Tensions have grown in recent weeks with rising U.S. calls for quick action to resume the imports. Before the ban, Japan was American beef's most lucrative overseas market.

At a news conference later, Rice and Japanese Foreign Minister Nobutaka Machimura both said they discussed U.S. concerns over the ban.

"I made the point that this has gone on a long time," Rice said. "This a very, very important concern of the U.S. government."

Machimura said, however, that he could not offer any guarantee for when beef imports would resume.

As for North Korea, Rice indicated before Saturday's speech that the next move in a standoff over nuclear weapons would be up to the Pyongyang government, and she played down expectations that her visit to Asian capitals will produce a breakthrough.

North Korea pulled out of six-nation nuclear arms talks and announced last month that it has already built a nuclear weapon.

Answering questions from the audience after her speech Saturday, Rice said she knows there is some international frustration with the slow pace of North Korean talks.
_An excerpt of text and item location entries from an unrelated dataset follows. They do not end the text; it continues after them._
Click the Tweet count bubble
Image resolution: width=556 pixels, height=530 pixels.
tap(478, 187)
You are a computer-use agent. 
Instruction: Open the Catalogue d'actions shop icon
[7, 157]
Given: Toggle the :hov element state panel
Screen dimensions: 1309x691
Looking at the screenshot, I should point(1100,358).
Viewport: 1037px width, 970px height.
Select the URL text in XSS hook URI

But she said the six-party discussions remain the best option. She rejected a suggestion that the United States might make more progress if it dealt with North Korea one-on-one.

"We bring different incentives, different leverage to North Korea, each of us ... I would be first to admit it is not easy to deal with North Korea," Rice said.
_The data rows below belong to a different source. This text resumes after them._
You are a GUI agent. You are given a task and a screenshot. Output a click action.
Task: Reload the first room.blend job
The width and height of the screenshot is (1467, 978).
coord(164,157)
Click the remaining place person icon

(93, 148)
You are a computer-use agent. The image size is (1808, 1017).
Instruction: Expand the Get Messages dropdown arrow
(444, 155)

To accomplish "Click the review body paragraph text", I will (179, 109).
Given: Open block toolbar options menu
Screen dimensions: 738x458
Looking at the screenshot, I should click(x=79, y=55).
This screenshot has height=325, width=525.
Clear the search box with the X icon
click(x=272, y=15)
The United States has said it has no intention of attacking North Korea and that Pyongyang can have other unspecified security guarantees if it renounces nuclear weapons.

Rice said at the news conference that she would appeal for additional Chinese help in bringing the North Koreans back to the negotiating table. "We are committed to diplomacy, but I think it goes without saying that no one is just going to allow the North Koreans to go down a path" that threatens the entire region.

Concerning the U.N. Security Council, permanent membership is a long-standing Japanese goal. Rice's endorsement was the most explicit statement yet of U.S. support for Japan's request.

"Japan has earned its honorable place among the nations of the world by its own effort and by its own character," Rice said in her speech. "That is why the United States unambiguously supports a permanent seat for Japan on the United Nations Security Council."

Rice also proposed that Japan and the United States cooperate on distribution of international development aid, focusing on countries that accept their own share of responsibility.